I recently heard 2 teenagers talking and it was just amazing how
extensively they used the word "like". There was hardly a sentence
without it in about 6 minute conversation. There was even a sentence
with 4 instances. It made me think about NL parsers. The word can be
used as noun, verb, adverb, adjective, preposition, particle,
conjunction, hedge, interjection, quotative...

Regards,
Jiri Jelinek

On Nov 6, 2007 10:19 AM,  <[EMAIL PROTECTED]> wrote:
>
> Where I think parser fall down is in recognizing common English typing and
> spelling errors.
>
> "Hello how are you" would be recognizable by a parser but the following
> constructs all recognizable by a human
> would only be recognizable to a fuzzy pattern matcher.
>
> "Helohowareyou"
> "Hellllllo hwo r u"
> "Hell, howwww areyu"
>
> Examining the Transcripts in pas years Turing competitions it is very easy
> to see that all of the entries are very
> intolerant to fuzzy data and would respond with a obvious bluff when
> presented with such inputs.
>
>
> -------------- Original message --------------
> From: "Jean-paul Van Belle" <[EMAIL PROTECTED]>
>
>
>
> Research Associate: CITANDA
> Post-Graduate Section Head
> Department of Information Systems
> Phone: (+27)-(0)21-6504256
> Fax: (+27)-(0)21-6502280
> Office: Leslie Commerce 4.21
>
> >>> Linas Vepstas [EMAIL PROTECTED]> 2007/11/05 23:41 >>
> >Do you have any recommendations for other parsers?

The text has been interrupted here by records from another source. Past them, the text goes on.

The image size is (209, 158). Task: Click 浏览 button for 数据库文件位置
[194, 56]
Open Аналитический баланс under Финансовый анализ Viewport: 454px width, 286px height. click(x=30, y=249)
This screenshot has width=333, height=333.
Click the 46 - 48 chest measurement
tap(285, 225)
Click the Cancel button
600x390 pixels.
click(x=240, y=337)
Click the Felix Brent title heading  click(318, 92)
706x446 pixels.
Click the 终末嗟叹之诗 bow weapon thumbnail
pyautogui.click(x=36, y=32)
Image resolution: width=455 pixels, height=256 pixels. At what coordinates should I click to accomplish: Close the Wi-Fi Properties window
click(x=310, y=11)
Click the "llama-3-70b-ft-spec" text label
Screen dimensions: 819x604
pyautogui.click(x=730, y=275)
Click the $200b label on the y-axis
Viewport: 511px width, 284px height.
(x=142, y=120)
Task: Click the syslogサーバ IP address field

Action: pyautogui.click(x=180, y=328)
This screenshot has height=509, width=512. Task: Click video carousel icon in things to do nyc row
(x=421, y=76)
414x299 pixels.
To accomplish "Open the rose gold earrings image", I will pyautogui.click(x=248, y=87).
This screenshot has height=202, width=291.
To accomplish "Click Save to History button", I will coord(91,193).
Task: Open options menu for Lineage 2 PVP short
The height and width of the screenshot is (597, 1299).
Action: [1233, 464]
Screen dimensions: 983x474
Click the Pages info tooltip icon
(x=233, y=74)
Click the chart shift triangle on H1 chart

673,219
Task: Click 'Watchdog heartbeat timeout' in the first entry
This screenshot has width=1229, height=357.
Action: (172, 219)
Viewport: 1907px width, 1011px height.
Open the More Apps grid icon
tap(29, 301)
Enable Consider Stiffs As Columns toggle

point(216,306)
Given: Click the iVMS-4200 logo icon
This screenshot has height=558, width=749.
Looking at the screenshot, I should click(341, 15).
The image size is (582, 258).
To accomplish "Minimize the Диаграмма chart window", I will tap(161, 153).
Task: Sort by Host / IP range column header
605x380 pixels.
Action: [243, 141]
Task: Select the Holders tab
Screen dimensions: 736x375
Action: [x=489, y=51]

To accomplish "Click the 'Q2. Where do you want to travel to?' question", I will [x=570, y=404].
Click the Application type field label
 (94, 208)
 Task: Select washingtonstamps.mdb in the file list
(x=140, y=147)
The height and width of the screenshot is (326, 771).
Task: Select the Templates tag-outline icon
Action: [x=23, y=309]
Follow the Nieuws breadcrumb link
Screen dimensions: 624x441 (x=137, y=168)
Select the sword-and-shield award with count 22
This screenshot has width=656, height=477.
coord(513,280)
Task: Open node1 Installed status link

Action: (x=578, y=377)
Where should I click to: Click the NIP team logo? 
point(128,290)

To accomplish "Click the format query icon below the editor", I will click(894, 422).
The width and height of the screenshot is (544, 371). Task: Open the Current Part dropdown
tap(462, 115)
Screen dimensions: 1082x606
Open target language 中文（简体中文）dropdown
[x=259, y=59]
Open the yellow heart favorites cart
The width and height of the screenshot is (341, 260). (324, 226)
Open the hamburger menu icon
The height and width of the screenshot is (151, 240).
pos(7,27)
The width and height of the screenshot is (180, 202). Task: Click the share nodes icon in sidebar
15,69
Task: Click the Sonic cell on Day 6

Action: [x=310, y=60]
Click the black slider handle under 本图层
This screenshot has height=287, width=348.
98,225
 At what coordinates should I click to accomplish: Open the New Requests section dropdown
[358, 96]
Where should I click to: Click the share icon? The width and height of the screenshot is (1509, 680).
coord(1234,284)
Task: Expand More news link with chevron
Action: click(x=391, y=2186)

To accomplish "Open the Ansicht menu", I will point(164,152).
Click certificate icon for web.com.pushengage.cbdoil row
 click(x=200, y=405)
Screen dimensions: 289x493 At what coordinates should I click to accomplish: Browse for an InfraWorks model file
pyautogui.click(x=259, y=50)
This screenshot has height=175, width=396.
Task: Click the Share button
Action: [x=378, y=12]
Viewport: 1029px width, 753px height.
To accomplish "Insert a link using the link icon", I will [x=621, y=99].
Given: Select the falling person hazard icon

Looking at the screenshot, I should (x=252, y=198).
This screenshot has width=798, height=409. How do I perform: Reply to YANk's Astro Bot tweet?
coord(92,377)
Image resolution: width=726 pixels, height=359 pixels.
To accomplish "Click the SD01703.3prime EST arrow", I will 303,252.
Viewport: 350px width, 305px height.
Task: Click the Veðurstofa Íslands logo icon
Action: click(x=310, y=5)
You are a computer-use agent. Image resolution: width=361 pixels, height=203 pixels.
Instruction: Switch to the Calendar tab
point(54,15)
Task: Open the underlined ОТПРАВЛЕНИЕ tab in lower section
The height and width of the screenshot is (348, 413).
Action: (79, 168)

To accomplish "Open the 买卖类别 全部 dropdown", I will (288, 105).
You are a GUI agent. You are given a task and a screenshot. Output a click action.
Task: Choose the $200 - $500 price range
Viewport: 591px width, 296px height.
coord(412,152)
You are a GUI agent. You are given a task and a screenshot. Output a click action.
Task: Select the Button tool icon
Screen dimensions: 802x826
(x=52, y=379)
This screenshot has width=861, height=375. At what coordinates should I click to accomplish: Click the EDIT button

> One of the reasons I like Python: It's got NLTK and
> MontyLingua:
>
>   - MontyTokenizer
>     - normalizes punctuation, spacing and contractions, with sensitivity to
> abbrevs.
>   - MontyTagger
>     - Part-of-speech tagging using PENN TREEBANK tagset
>     - enriched with "Common Sense" from the Open Mind Common Sense project
>   - MontyREChunker
>     - chunks tagged text into verb, noun, and adjective chunks (VX,NX, and
> AX respectively)
>   - MontyExtractor
>     - extracts verb-argument structures, phrases,&nbsp ;and&n bsp;other
> semantically valuable information from sentences and returns sentences as
> "digests"
>
>   - MontyLemmatiser
>     - part-of-speech sensitive lemmatisation
>     - strips plurals (geese-->goose) and tense (were-->be, had-->have)
>     - includes regexps from Humphreys and Carroll's morph.lex, and UPENN's
> XTAG corpus
>   - MontyNLGenerator
>     - generates summaries
>     - generates surface form sentences
>     - determines and numbers NPs and tenses verbs
>     - accounts for sentence_type
>
> Note: It also has chatterbot code.